Born in suburban Ohio in 1985, Mr. Ramaswamy grew up “a nerdy Indian kid with glasses, carrying books from class to class.” Peers in his public junior high school didn’t like his attitude—paying attention in class, getting his homework done, being polite to teachers—and “a much bigger kid” pushed him down a stairwell in an act of “anti-achiever” payback. He needed hip surgery after the attack, and his immigrant Hindu parents, fearing for his safety, switched him to a Catholic school. There he was the sole Hindu, yet his uniqueness never felt like isolation.
A self-made multimillionaire who founded a biotech company at 28, Vivek Ramaswamy is every inch the precocious overachiever. He tells me he attended law school while he was in sixth grade. He’s joking, in his own earnest manner. His father, an aircraft engineer at General Electric, had decided to get a law degree at night school. Vivek sat in on the classes with him, so he could keep his dad company on the long car rides to campus and back—a very Indian filial act.

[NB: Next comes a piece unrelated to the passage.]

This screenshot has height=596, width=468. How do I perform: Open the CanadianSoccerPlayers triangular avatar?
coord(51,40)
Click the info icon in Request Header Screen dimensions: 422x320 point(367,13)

“I was probably the only person my age who’d heard of Antonin Scalia, ” Mr. Ramaswamy, 35, says in a Zoom call from his home in West Chester, Ohio. His father, a political liberal, would often rage on the way home from class about “some Scalia opinion.” Mr. Ramaswamy reckons that this was when he began to form his own political ideas. A libertarian in high school, he switched to being conservative at Harvard in “an act of rebellion” against the politics he found there. That conservatism drove him to step down in January as CEO at Roivant Sciences—the drug-development company that made him rich—and write “Woke, Inc,” a book that takes a scathing look at “corporate America’s social-justice scam.” (It will be published in August.)

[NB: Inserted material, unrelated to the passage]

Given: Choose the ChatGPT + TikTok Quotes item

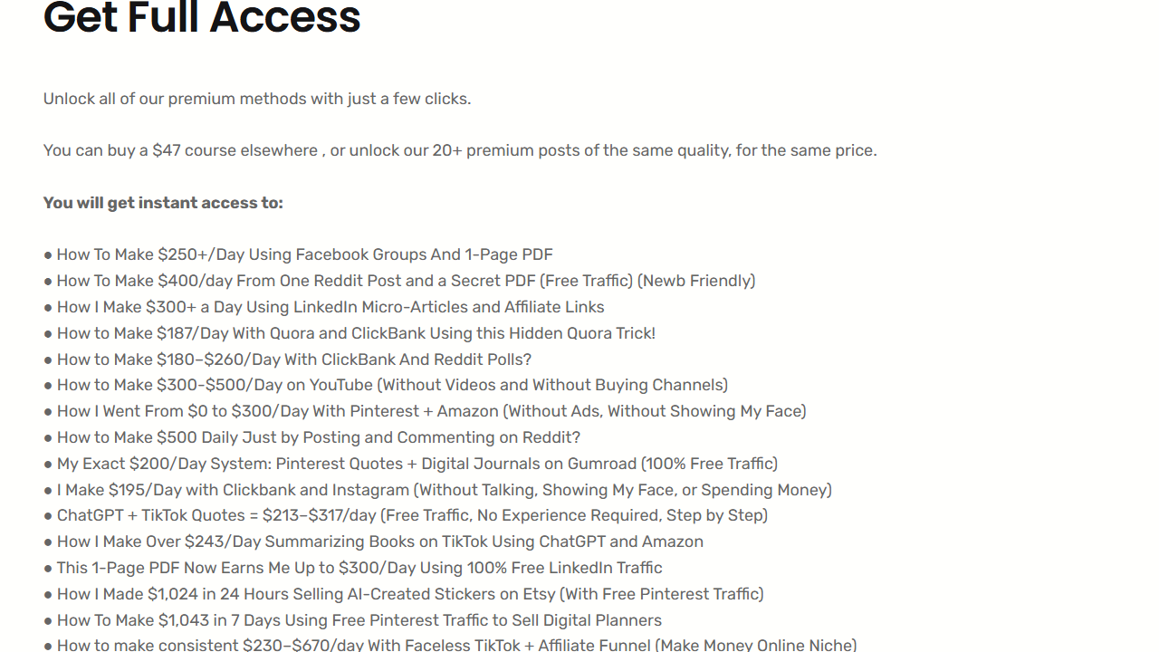Looking at the screenshot, I should pyautogui.click(x=406, y=515).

Mr. Ramaswamy recently watched the movie “Spotlight,” which tells the story of how reporters at the Boston Globe exposed misconduct (specifically, sexual abuse) by Catholic priests in the early 2000s. “My goal in ‘Woke, Inc.’ is to do the same thing with respect to the Church of Wokeism.” He defines “wokeism” as a creed that has arisen in America in response to the “moral vacuum” created by the ebbing from public life of faith, patriotism and “the identity we derived from hard work.” He argues that notions like “diversity,” “equity,” “inclusion” and “sustainability” have come to take their place.
“Our collective moral insecurities,” Mr. Ramaswamy says, “have left us vulnerable” to the blandishments and propaganda of the new political and corporate elites, who are now locked in a cynical “arranged marriage, where each partner has contempt for the other.” Each side is getting out of the “trade” something it “could not have gotten alone.”

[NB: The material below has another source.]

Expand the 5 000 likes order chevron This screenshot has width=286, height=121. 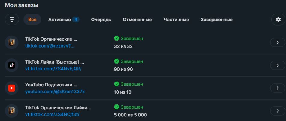278,111
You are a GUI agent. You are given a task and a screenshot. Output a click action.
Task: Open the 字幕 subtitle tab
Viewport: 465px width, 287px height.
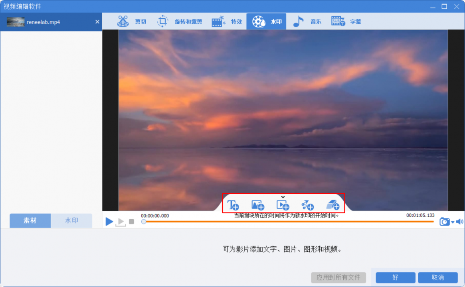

Wokeness entered its union with capitalism in the years following the 2008 financial panic and recession. Mr. Ramaswamy believes that conditions were perfect for the match. “We were—and are—in the midst of the biggest intergenerational wealth transfer in history,” he says. Barack Obama had just been elected the first black president. By the end of the crisis, Americans “were actually pretty jaded with respect to capitalism. Corporations were the bad guys. The old left wanted to take money from corporations and give it to poor people.”
The birth of wokeism was a godsend to corporations, Mr. Ramaswamy says. It helped defang the left. “Wokeism lent a lifeline to the people who were in charge of the big banks. They thought, ‘This stuff is easy!’ ” They applauded diversity and inclusion, appointed token female and minority directors, and “mused about the racially disparate impact of climate change.” So, in Mr. Ramaswamy’s narrative, “a bunch of big banks got together with a bunch of millennials, birthed woke capitalism, and then put Occupy Wall Street up for adoption.” Now, in Mr. Ramaswamy’s tart verdict, “big business makes money by critiquing itself.”
Mr. Ramaswamy regards Klaus Schwab, founder and CEO of the World Economic Forum in Davos, Switzerland, as the “patron saint of wokeism” for his relentless propagation of “stakeholder capitalism”—the view that the unspoken bargain in the grant to corporations of limited liability is that they “must do social good on the side.”
Davos is “the Woke Vatican,” Mr. Ramaswamy says; Al Gore and Larry Fink, CEO of BlackRock, are “its archbishops.” CEOs “further down the chain”—he mentions James Quincey of Coca-Cola, Ed Bastian of Delta, Marc Benioff of Salesforce, John Donahoe of Nike and Alan Jope of Unilever —are its “cardinals.”
Mr. Ramaswamy says that “unlike the investigative ‘Spotlight’ team at the Boston Globe, I’m a whistleblower, not a journalist. But the church analogy holds strong.” He paraphrases a line in the movie: “It takes a village to raise a child, then it takes a village to abuse one. In the case of my book, the child I’m concerned about is American democracy.”
In league with the woke left, corporate America “uses force” as a substitute for open deliberation and debate, Mr. Ramaswamy says. “There’s the sustainability accounting standards board of BlackRock, which effectively demands that in order to win an investment from BlackRock, the largest asset-manager in the world, you must abide by the standards of that board.”